**TASK DESCRIPTION**
Echo the stretch of entries from the line containing "Given: Click the Rotate tool icon" through the end of the entries, both ends included, with every line kept identical.

Item position entries
· · · ·
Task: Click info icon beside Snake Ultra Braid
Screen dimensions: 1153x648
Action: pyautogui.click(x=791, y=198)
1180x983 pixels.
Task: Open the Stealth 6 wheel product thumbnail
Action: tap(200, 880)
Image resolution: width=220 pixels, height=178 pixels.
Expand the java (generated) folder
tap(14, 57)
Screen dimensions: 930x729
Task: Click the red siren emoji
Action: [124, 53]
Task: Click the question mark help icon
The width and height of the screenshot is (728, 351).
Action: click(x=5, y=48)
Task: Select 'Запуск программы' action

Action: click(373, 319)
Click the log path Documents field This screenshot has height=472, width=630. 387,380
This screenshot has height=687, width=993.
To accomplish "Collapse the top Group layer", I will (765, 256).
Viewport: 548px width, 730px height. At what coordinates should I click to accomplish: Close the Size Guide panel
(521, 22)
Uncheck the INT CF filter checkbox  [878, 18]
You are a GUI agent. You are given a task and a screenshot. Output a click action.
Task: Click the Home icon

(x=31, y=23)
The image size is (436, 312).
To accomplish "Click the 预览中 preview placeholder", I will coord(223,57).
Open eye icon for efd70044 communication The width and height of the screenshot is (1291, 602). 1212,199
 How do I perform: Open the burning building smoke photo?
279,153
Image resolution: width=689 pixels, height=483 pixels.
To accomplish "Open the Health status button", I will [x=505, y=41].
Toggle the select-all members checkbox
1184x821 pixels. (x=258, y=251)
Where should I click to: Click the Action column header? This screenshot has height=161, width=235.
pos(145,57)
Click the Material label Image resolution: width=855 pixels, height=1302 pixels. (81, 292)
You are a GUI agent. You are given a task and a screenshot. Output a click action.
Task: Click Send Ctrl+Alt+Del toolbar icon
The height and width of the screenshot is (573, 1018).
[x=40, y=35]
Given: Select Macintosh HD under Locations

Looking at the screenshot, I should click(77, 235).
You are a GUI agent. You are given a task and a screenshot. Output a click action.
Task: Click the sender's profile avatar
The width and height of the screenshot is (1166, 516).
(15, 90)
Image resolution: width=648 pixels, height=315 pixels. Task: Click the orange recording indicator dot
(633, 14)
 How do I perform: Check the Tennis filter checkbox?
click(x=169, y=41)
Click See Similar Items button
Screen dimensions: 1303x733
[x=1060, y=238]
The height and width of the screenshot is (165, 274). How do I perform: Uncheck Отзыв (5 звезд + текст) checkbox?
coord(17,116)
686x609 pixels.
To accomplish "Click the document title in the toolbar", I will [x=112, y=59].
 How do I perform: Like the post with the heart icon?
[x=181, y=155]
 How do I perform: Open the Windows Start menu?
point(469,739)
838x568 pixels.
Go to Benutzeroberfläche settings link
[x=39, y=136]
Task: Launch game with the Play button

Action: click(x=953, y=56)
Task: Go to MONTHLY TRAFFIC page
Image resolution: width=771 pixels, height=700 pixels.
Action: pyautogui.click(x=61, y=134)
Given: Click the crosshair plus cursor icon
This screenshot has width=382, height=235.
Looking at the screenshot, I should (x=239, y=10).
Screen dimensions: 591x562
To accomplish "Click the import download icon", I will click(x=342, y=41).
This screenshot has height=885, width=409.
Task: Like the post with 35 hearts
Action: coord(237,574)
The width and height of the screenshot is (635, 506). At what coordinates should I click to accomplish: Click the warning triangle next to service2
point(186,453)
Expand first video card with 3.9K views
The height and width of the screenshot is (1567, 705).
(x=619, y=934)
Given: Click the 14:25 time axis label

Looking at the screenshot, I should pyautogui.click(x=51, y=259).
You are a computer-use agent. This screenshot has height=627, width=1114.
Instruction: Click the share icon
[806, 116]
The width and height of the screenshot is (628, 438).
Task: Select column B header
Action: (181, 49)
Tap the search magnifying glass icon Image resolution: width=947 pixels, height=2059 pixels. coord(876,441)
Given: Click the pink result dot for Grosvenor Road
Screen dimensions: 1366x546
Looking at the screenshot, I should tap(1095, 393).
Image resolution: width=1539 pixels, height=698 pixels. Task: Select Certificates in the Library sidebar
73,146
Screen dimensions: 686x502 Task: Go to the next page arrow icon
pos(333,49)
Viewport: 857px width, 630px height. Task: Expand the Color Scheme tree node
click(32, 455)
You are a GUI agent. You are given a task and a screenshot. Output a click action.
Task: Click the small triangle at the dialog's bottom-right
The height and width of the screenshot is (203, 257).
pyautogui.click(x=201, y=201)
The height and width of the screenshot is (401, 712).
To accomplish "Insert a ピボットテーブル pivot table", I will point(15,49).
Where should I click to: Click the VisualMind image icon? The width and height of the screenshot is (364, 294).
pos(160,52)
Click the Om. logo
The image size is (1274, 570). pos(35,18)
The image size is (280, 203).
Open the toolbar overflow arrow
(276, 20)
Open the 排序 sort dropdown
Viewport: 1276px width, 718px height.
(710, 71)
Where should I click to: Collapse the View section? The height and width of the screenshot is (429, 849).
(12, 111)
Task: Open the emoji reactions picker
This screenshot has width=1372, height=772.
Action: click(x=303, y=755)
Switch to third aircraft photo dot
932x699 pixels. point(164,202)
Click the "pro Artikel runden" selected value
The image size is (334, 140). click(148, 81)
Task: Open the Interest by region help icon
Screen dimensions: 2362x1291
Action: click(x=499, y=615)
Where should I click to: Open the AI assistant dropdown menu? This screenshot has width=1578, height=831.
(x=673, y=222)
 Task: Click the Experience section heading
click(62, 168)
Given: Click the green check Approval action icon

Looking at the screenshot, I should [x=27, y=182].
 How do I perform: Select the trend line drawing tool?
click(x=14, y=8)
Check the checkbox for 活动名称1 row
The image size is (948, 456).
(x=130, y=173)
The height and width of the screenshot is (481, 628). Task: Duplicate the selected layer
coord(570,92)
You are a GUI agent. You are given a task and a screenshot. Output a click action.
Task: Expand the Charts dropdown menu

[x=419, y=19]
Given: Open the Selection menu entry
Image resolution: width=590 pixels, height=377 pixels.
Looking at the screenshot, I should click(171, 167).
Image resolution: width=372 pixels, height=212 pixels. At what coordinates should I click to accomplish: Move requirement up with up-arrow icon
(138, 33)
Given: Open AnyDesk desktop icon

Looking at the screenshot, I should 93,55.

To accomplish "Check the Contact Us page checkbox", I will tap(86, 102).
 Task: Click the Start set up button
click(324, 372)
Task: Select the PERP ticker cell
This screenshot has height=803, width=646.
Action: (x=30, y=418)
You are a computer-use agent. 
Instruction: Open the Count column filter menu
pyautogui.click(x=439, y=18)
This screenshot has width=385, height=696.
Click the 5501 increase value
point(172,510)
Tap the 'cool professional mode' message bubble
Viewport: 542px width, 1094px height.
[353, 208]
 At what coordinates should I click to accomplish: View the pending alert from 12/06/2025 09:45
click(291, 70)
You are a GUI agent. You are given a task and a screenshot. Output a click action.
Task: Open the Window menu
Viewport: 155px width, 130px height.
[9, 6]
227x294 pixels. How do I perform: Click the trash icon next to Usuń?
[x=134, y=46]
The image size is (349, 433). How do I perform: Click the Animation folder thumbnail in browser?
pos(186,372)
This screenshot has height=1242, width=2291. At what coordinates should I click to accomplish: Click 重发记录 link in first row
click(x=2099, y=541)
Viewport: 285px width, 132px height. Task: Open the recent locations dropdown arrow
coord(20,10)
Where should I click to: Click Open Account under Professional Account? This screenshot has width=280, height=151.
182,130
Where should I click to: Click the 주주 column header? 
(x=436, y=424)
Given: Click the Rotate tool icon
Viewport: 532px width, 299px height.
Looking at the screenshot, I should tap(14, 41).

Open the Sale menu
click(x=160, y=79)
· · · ·
**FINISHED ANSWER**
Given: Click the Rotate tool icon
Viewport: 532px width, 299px height.
Looking at the screenshot, I should tap(14, 41).

Open the Sale menu
click(x=160, y=79)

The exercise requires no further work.